Ta zabawka to typ na prezenty mojej siostry Eli, która właśnie przyleciała do nas z Londynu i codziennie wiele godzin bawi się z Klarą. Można więc powiedzieć, że w przyspieszonym tempie dziewczyny testują na nowo wszystkie nasze zabawki. Wnioski są, bardzo ciekawe, zwłaszcza, że Ela patrzy na wszystko wyczulonym okiem designera – opowiem przy okazji
Wiek: 3+
Cena: 84,90 zł
Dla kogo: przedszkole, pierwsze klasy podstawówki, dzieci zaczynające naukę tego języka
Ocena: zdecydowanie polecam, kolejna z pomocy do nauki, która naprawdę działa
Układanka rymowanka do nauki angielskiego pojawiła się u nas razem z Kartami do gry i literowania angielskich słówek, które pokazywałam wczoraj. Obie pomoce to strzał w dziesiątkę. Uczą i bawią, bawią i uczą. I nie jest to w tym wypadku pusty slogan.
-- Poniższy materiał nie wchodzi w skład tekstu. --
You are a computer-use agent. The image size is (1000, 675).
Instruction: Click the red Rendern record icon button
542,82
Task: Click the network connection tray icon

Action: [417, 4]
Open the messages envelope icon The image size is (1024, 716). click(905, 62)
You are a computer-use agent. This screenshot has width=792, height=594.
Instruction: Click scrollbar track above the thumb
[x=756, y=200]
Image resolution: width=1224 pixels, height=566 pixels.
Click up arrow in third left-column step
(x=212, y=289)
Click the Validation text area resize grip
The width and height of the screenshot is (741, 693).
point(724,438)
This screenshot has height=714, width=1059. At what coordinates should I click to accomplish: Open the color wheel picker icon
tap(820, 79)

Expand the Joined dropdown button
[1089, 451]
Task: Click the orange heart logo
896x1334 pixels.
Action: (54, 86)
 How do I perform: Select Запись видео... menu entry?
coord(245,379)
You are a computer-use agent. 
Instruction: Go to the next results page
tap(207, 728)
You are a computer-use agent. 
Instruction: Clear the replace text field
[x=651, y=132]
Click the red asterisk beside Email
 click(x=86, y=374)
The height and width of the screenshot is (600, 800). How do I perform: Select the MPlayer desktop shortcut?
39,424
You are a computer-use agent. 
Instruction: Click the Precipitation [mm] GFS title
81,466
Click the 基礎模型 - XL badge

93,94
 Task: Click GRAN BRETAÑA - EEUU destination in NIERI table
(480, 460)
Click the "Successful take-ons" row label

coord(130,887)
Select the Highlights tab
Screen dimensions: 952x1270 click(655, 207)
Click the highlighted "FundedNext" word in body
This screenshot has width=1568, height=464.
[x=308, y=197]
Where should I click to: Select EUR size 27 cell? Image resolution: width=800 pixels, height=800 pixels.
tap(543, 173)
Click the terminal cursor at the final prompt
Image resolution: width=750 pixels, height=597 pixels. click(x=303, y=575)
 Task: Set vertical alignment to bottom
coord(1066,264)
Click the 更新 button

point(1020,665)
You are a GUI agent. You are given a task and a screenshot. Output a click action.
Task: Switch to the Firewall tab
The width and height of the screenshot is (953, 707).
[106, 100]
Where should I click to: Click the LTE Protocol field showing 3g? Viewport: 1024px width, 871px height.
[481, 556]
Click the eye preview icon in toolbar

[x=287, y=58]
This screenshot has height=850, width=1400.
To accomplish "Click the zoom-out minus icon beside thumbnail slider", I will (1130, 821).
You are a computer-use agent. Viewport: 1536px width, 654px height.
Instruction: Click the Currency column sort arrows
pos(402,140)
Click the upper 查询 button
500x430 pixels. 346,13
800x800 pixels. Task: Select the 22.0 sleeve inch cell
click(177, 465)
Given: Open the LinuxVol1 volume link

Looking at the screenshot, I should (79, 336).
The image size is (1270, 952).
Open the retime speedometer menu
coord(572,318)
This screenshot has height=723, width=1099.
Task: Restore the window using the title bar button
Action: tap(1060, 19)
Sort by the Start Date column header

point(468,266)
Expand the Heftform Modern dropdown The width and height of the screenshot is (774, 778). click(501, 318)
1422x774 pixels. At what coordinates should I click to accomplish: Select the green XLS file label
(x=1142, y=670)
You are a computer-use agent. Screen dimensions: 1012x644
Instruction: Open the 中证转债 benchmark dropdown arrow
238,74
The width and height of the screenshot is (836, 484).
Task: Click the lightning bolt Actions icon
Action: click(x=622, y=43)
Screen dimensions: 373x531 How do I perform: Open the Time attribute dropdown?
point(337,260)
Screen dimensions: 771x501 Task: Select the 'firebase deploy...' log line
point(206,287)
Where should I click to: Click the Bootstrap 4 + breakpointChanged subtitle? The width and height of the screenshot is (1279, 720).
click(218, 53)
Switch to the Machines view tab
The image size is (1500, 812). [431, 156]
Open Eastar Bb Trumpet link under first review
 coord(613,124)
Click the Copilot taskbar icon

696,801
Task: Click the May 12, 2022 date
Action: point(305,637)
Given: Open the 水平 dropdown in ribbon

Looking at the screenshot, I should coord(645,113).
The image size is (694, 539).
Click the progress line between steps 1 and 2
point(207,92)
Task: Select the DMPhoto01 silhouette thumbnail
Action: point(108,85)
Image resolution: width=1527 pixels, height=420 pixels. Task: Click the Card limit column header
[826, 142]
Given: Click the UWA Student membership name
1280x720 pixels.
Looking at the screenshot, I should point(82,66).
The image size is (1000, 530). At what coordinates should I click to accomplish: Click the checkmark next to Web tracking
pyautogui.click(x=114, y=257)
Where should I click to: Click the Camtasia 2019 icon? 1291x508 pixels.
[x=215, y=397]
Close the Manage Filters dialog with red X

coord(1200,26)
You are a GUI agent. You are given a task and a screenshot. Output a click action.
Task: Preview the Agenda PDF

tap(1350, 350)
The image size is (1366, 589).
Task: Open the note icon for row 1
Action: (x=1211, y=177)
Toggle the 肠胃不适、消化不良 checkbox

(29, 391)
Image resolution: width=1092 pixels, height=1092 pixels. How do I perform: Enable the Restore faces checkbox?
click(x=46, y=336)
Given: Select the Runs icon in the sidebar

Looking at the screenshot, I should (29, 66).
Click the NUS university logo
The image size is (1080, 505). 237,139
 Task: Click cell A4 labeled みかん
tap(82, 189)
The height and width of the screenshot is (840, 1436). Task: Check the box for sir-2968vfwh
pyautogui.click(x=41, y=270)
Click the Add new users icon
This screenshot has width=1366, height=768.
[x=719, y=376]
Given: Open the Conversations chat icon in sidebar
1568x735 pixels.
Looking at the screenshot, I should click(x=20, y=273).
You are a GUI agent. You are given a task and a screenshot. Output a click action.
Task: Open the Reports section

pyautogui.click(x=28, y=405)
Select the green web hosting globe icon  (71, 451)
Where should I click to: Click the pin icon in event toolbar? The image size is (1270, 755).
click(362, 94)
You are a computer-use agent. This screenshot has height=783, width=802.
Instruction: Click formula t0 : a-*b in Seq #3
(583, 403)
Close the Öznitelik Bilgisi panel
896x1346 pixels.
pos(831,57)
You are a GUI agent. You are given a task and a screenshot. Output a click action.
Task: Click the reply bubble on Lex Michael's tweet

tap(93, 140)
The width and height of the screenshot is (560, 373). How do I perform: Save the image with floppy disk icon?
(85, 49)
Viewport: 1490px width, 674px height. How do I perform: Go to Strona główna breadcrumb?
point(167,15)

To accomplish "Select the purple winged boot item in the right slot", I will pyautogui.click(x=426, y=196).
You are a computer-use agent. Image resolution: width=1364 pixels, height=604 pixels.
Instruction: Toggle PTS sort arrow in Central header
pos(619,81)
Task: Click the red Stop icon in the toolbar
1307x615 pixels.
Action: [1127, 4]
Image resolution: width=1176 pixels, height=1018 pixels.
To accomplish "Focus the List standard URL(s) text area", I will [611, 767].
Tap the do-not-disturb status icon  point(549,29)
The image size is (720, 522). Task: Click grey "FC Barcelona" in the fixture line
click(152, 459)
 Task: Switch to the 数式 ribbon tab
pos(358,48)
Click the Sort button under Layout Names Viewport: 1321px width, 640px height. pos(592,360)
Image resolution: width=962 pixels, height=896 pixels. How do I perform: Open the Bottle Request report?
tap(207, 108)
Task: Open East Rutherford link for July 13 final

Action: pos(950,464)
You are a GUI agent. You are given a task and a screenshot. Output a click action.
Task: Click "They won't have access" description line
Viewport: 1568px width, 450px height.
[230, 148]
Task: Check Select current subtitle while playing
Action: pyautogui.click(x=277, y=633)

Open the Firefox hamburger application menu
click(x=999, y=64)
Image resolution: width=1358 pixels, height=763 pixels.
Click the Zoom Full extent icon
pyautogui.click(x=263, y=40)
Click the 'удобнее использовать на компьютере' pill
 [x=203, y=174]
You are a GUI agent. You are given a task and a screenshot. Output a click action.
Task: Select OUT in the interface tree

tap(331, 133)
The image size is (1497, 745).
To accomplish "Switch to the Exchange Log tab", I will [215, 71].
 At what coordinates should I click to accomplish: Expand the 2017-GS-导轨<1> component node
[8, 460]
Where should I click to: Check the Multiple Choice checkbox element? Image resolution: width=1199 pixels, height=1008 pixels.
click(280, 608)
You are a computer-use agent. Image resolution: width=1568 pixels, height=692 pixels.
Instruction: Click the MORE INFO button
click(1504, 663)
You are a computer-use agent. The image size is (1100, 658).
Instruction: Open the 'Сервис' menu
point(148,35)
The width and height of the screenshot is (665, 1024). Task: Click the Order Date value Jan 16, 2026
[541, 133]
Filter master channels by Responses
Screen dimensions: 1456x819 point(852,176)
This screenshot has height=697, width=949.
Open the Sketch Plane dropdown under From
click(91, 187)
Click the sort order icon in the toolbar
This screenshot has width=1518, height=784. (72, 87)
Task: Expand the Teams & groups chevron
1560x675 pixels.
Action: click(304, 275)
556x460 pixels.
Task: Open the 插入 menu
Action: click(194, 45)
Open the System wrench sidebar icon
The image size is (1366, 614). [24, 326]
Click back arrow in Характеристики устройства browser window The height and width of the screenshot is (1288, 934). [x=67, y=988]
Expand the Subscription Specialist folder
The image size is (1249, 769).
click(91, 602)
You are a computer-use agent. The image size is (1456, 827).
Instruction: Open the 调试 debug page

W pudełku (sztywnym i wytrzymałym) o wielkości 33x16x4cm, znajdziemy 50 puzzli, czyli 25 rymujących się par wyrazów. Przy tej zabawie możemy więc poznać 50 słów.
Każda para puzzli to ilustracja z podpisem, nadrukowana na takim samym kolorze tła – to sprawia, że grą mogą bawić się już trzylatki – wystarczy, że dopasują elementy kolorystycznie. Wielkość połączonej pary puzzli to 15×6,5 cm, jak widać powstaje z nich całkiem spora karta.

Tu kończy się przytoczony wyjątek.